Each year, the Human Rights Program (HRP) and the Department of English award the Scribe for Human Rights Fellowship to a current Master of Fine Arts student in Creative Writing who serves as a writer-in-residence on human rights topics. As the 2025-2026 Scribe, Amna Chaudhry is writing a novel exploring the experiences of female textile workers in Pakistan. 
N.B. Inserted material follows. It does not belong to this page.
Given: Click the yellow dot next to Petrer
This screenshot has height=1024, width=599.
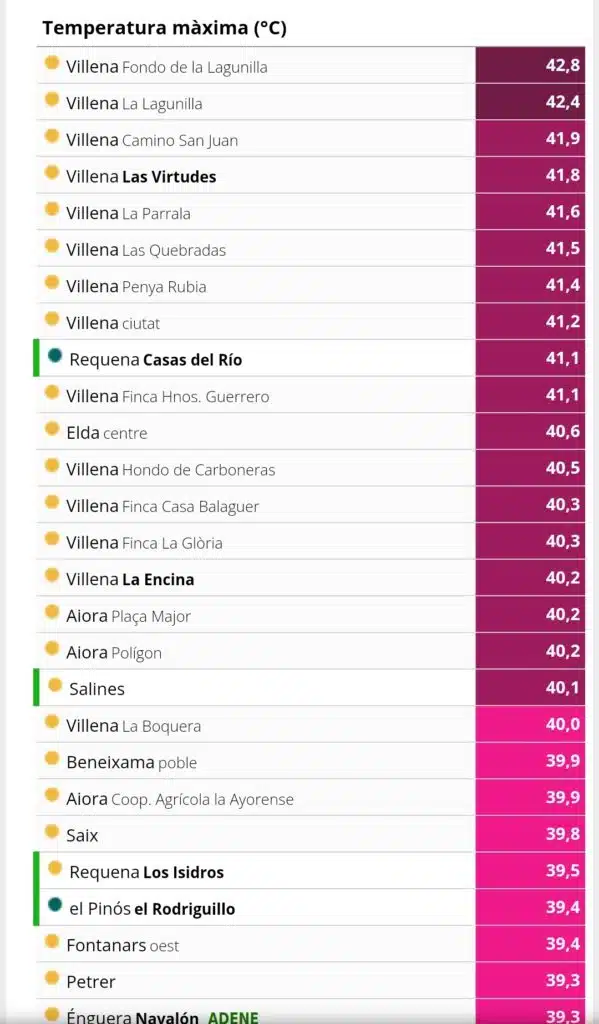Looking at the screenshot, I should pyautogui.click(x=52, y=978).
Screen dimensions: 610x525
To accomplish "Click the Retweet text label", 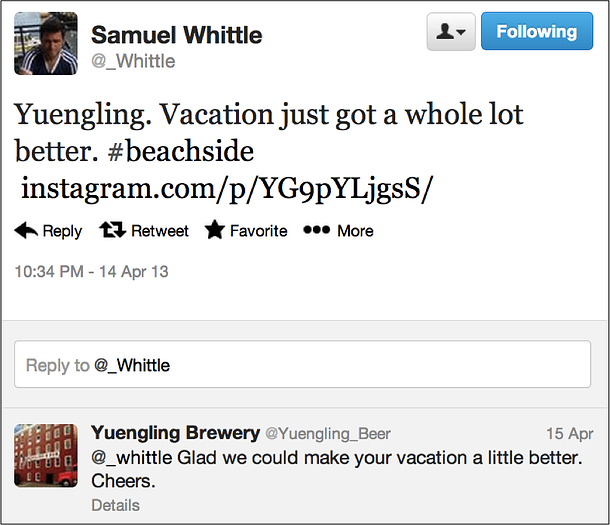I will pyautogui.click(x=159, y=231).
During the COVID shutdown crisis in 2020, Chaudhry worked as a journalist who interviewed striking textile workers. The workers informed her of the exploitative conditions they’ve had to endure. Instances of sexual assault, lack of equitable pay, no medical benefits, and poor working conditions defined the experiences of many workers. Chaudhry, inspired by fiction writer Toni Morrison, uses fiction in her novel as a way to bring the historical struggles of South Asian women into the present while also being able to explore the unique experiences of her characters’ lives outside the descriptions present in human rights reports.

Chaudhry shared her experience as the Scribe in a talk hosted by HRP and the Department of English on Thursday, March 26, 2026.The discussion was moderated by V.V. Ganeshananthan, author of Brotherless Night and Love Marriage, who teaches in the MFA program and is affiliated with the Human Rights faculty. 

Chaudhry detailed how she learned through interviewing factory workers that they were made to prioritize protecting merchandise over workers’ lives in a 2012 factory burning. During her time as a reporter, Chaudhry encountered hesitation from factory workers who wanted to share their stories but didn’t want their identities exposed. When writing about these experiences, Chaudhry wanted to share the realities of the horrendous conditions that workers endured without fetishizing violence. “You can’t avoid the violence—you have to confront it—and think about how women are situated within it,” Chaudhry shares. At the same time, Chaudhry seeks to show her characters as fully realized people outside of simply sharing their struggles. Her work engages with questions around the limits of reform in an exploitative system. “Can reforms guarantee worker safety? Is reform the answer, or is it something else?” she says. 

Though Chaudhry admits there are no easy answers to the issues surrounding global capitalism and worker exploitation, her work emphasizes the importance of engaging with the stories of workers. “We must look at the workers,” she says. “What are they trying to tell us?”